2 - BANDINELLI ANGIOLO - (1927). Ancien Député à la Chambre élu dans les listes du Parti Radical.
Parmi les fondateurs du Parti radical. Secrétaire en 1970, 1972 et 1973. Trésorier en 1969. A la fin des années 70 il a été conseiller municipal à Rome et député dans la neuvième législature. Il a dirigé de nombreuses publications radicales, de "Preuve radicale" à "Nouvelles Radicales" et il a collaboré avec Radio Radicale par des reportages et des enquêtes.
3 - GALLI DELLA LOGGIA ERNESTO. Historien, professeur d'université, journaliste. D'origines marxiennes, arrivé par la suite au libéralisme, il a adhéré à la Liste Référendaire lors des élections de 1992.
4 - BAGET BOZZO GIANNI. (Savona 1925). Prêtre, politologue, écrivain. Editorialiste de "La Repubblica", auteur de nombreuses oeuvres qui eurent un succès considérable. Député au Parlement européen pour le Parti socialiste italien (PSI).
5 - PANEBIANCO ANGELO (1948). Politologue, d'orientation structuraliste, il a étudié avec le prof. Sartori en Amérique. Professeur de Science Politique à l'Université de Bologne. Co-auteur du livre "Les nouveaux radicaux". Editorialiste du "Corriere della Sera". Ancien inscrit au Parti radical.
6 - MARTELLI CLAUDIO. (1943) Membre de la Direction Nationale et de l'Exécutif du Parti Socialiste Italien (PSI). Elu député dans les listes du PSI. Ancien Ministre de la Justice et Vice-Président du Conseil.
Très jeune il s'inscrit d'abord à l'Association Mazzini, et ensuite à la Fédération de la Jeunesse Républicaine. En 1966 il adhère à l'unification socialiste, il connaît Craxi et se joint au courant autonomiste du PSI, s'engageant dans un long apprentissage politique comme secrétaire de section, conseiller municipal, vice-président de la Jeunesse socialiste mondiale, secrétaire pour la ville de Milan et ensuite chef de groupe du conseil à Milan. Entre-temps il travaille aussi à l'Université de Milan, dans la faculté de Philosophie. En 1976 il quitte l'Université lorsque Craxi, devenu secrétaire du PSI, l'appelle dans le parti à Rome. Député et parlementaire européen, il a la responsabilité pendant près de dix ans de la culture, de l'information et du spectacle. En 1981 il devient vice-secrétaire du PSI, en 1984 vice-secrétaire unique.

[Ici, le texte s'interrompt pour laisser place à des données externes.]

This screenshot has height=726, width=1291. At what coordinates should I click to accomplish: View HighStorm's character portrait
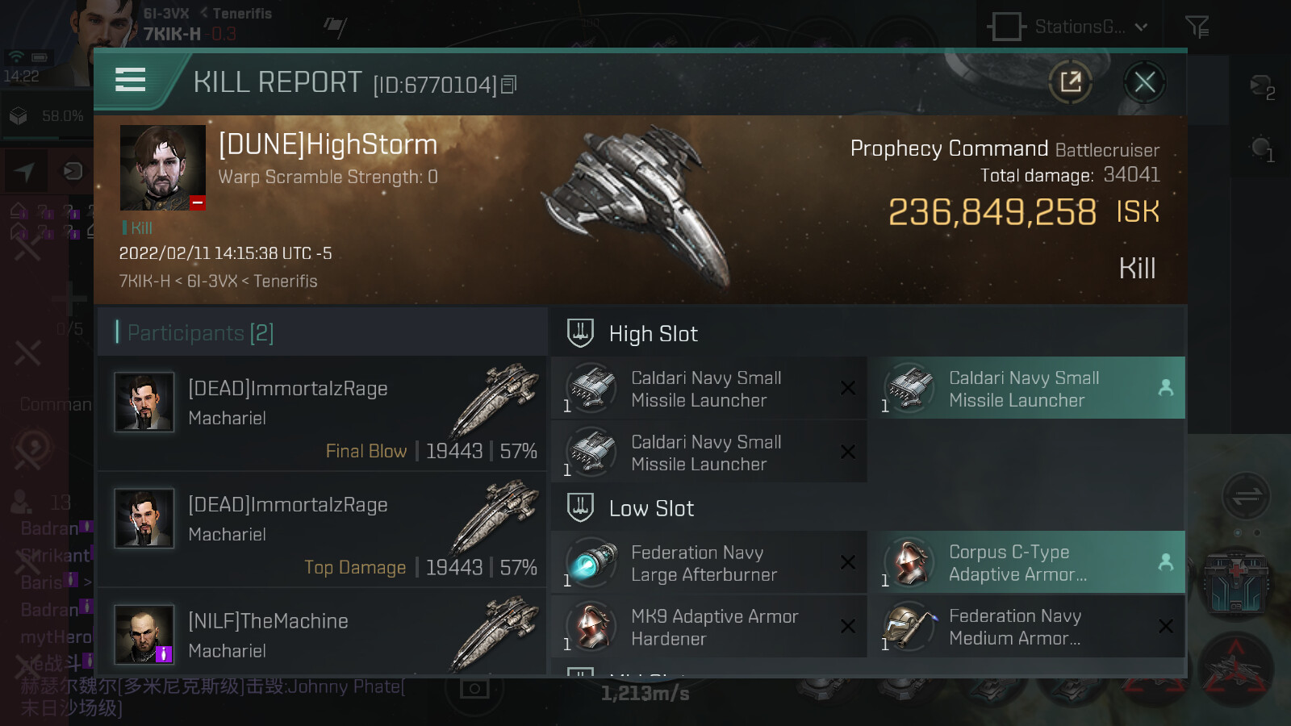[x=162, y=168]
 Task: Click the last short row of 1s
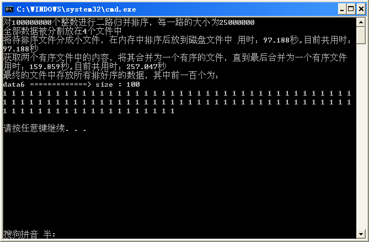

7 - de TOGLIATTI PALMIRO. (Gênes 1893 - Yalta 1964). Collaborateur, à Turin, de A. Gramsci; parmi les fondateurs du Parti Communiste Italien, dont il fut secrétaire de 1927 à sa mort. En exil en Russie, il fit partie du secrétariat du Komintern et eut un rôle important dans la guerre civile espagnole. Rentré en Italie en 1944, il lança une politique "nationale" à partir du vote sur les pactes de Latran, se heurtant aux forces laïques du pays. Au gouvernement de 1944 à 1947, comme ministre aussi. Après les élections de 1948, il monopolisa le rôle de l'opposition mais favorisa aussi de façon prioritaire le "dialogue" avec la Démocratie Chrétienne et le monde catholique, sans jamais rompre avec le Vatican. Le projet de "voie nationale au socialisme" n'atteignit pas son objectif de fond, et porta même le système politique dans une impasse, empêchant la gauche de conquérir une "alternance" de gouvernement à la Démocratie Chrétienne.